• [作業内容]
以下に示す温度測定ハニカム構造体の特許文書を、最後の文に続けて書き進めてください。

• [文書の抜粋]

説明

温度測定ハニカム構造体

【課題】温度を安価かつ簡便に測定することができるハニカム構造体を提供する。
【解決手段】多孔質の隔壁によって気体の流路となる複数のセルが区画形成されたハニカム構造体、前記ハニカム構造体に配設された金属体、前記金属体の抵抗を測定する抵抗測定手段、および、前記抵抗測定手段により測定された抵抗値から温度を算出する温度算出手段を備えた温度測定ハニカム構造体。

【発明の詳細な説明】
【技術分野】
【0001】
本発明は、ディーゼルパティキュレートフィルター(DPF)等の微粒子捕集フィルタなどに好適に使用可能な金属体を有するハニカム構造体に関する。
【背景技術】
【0002】
気体中の微粒子を捕集して気体を浄化する手段としては、フィルタによるろ過が代表的である。フィルタの材質・構造としては、繊維層、セラミックフォーム、金属フォーム等があり、特に、圧力損失を低減できる材質・構造として、多孔質の隔壁によって気体の流路となる複数のセルが区画形成されたハニカム構造体の端面において、各セルの一方の端部を、千鳥状になるように、互い違いに目封止したウォールフロー型のものが良く知られている。
【0003】
これら微粒子捕集フィルタでは、微粒子が堆積して行くにつれてフィルタの目詰まりが進行し、フィルタ性能が低下して行くため、微粒子の堆積量がフィルタの使用限界に達する前に、フィルタ自体を交換するか、あるいは堆積した微粒子を取り除く再生処理が必要である。この交換や再生処理の時期を決めるためには、微粒子堆積量の検知が必要であり、従来は、フィルタ圧力損失によるフィルタ前後の排圧の差圧を差圧センサにより検出して微粒子堆積量を検知するようにしていた(例えば、特許文献1参照)。

• [データ]
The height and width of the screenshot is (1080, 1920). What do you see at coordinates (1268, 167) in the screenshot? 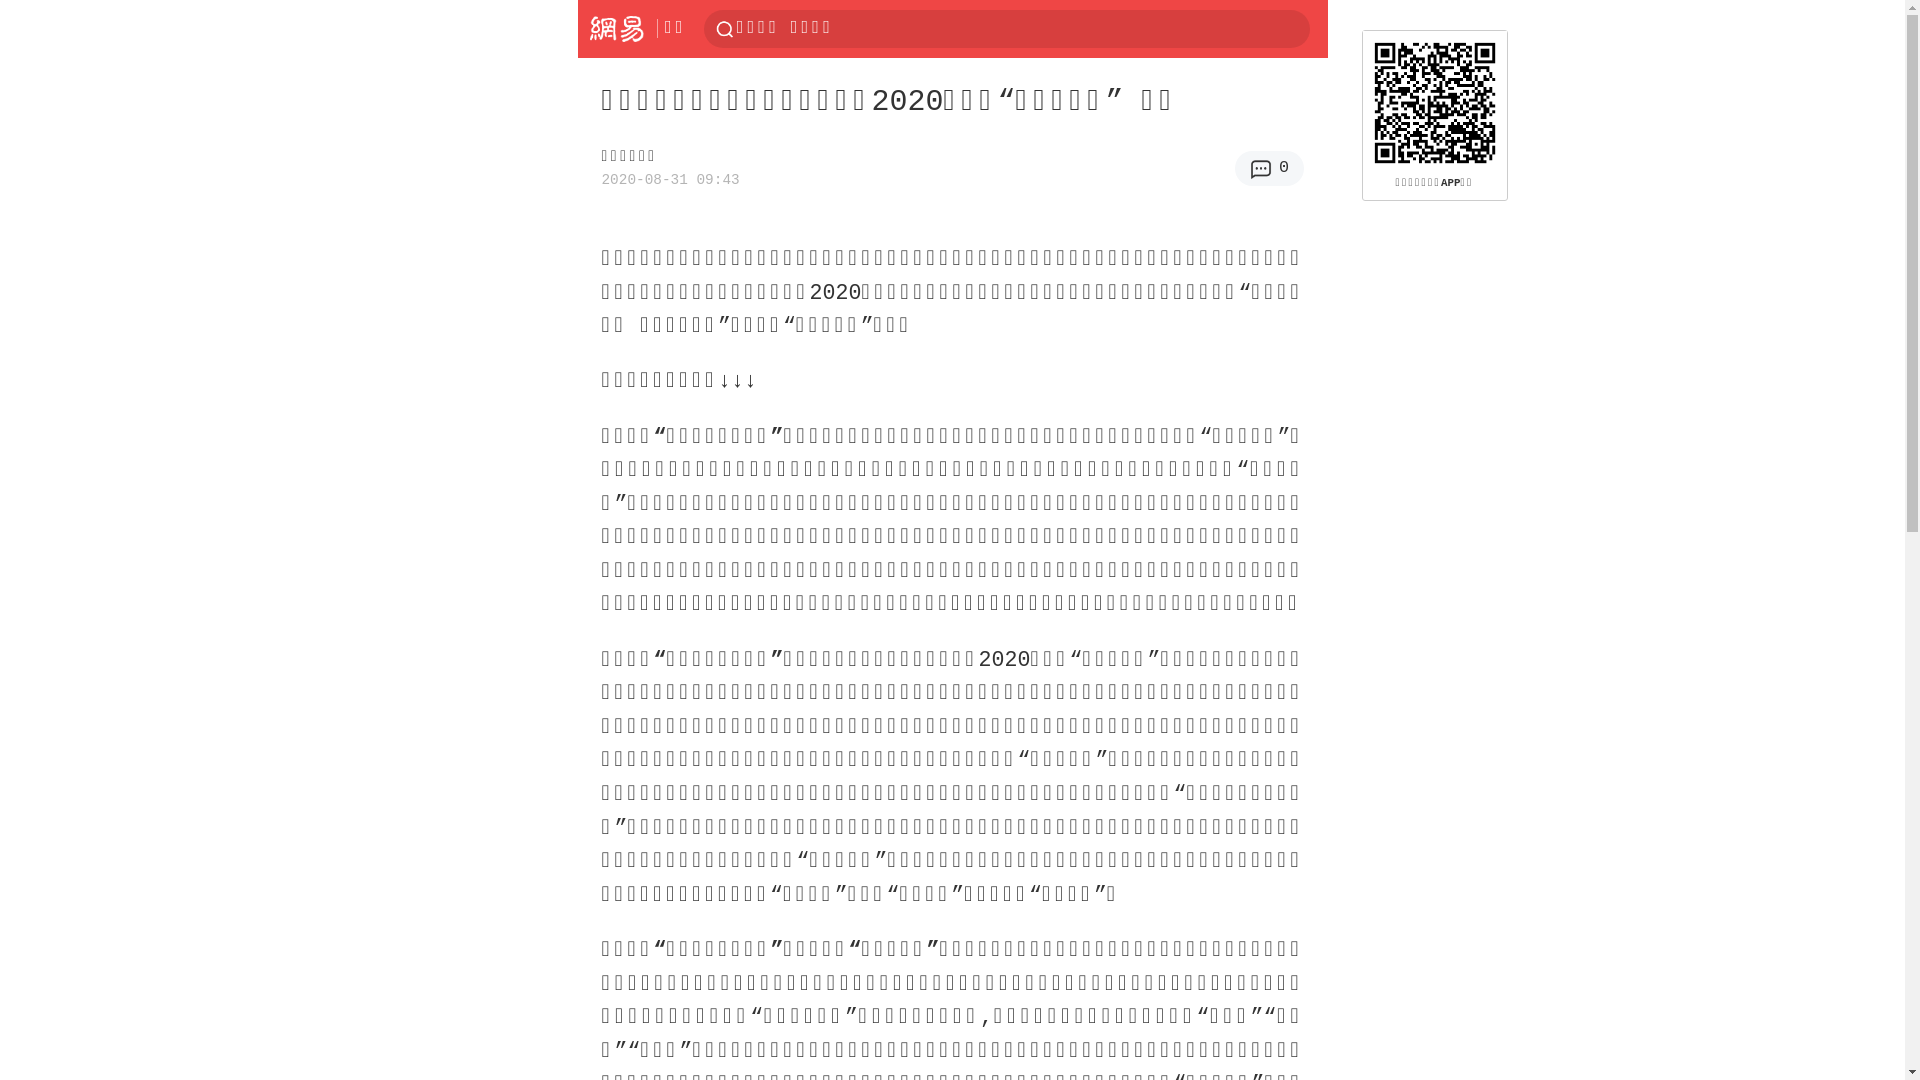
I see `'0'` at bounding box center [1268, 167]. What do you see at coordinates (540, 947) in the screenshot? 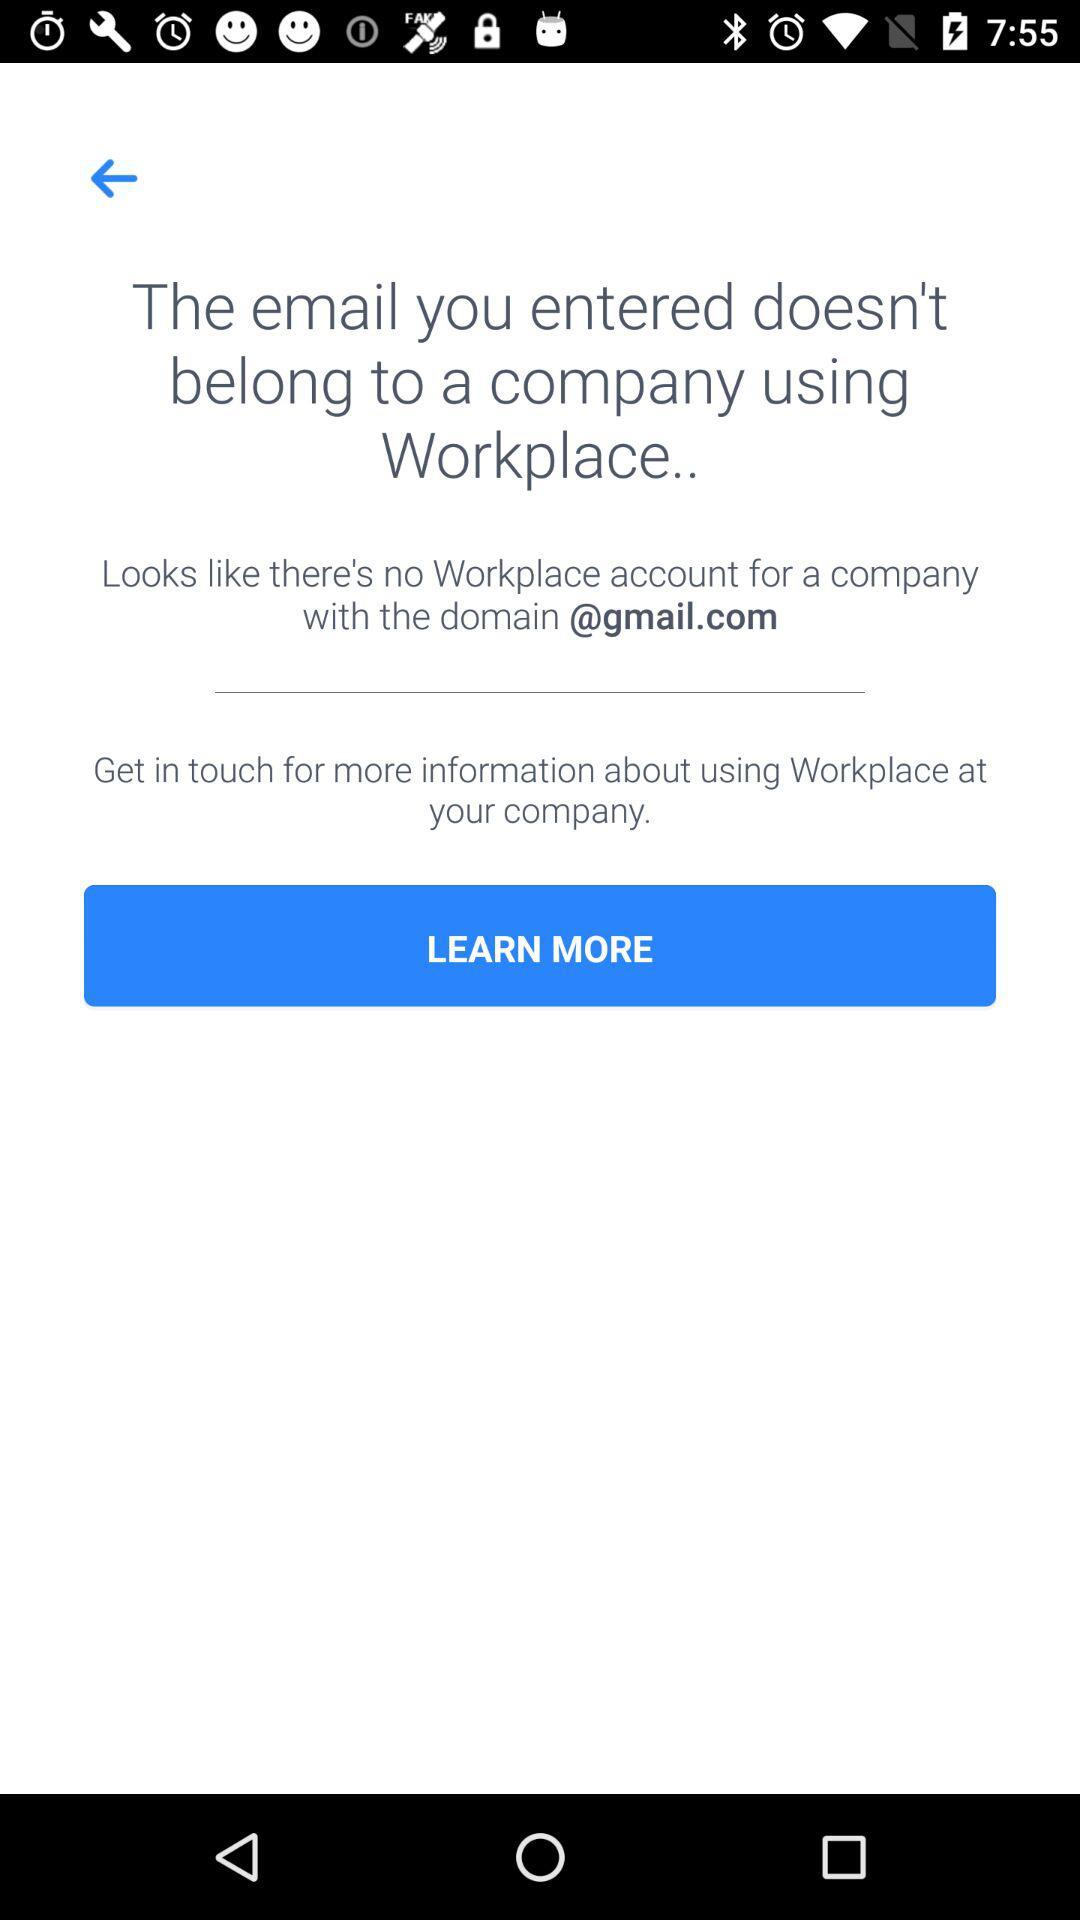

• [作業の結果]
【0004】
しかしながら、微粒子捕集フィルタにおいては、微粒子の堆積量に対して、フィルタの圧力損失がヒステリシスを持つ場合が多く、フィルタ圧力損失によるフィルタ前後の排圧の差圧のみから微粒子堆積量を一義的に検知することは不可能な場合が多い。例えば、ディーゼルエンジンの排気微粒子を捕集するウォールフロー型のセラミックフィルタ(DPF)では、低温で微粒子を捕集し続けた後、フィルタ細孔内にコートされた触媒が活性となる温度に一時的に昇温すると、細孔内に堆積した微粒子が酸化除去され、わずかな細孔内微粒子の酸化消滅により大幅に圧力損失が低下するため、堆積微粒子量と圧力損失との関係はヒステリシスを示し、同一の圧力損失でも、堆積微粒子の量が大きく異なる状態が生じ得ることになる。
【0005】
したがって、このような微粒子捕集フィルタにおいては、圧力損失から一義的に微粒子堆積量を推定することは困難であり、フィルタの交換や再生処理の時期を決定する際には、圧力損失の情報以外に、運転時間、運転条件によるエンジンからの微粒子発生量予測を併用して、フィルタへの微粒子堆積量を推定し、その推定堆積量からフィルタの交換や再生処理の時期を決定しているのが現状である。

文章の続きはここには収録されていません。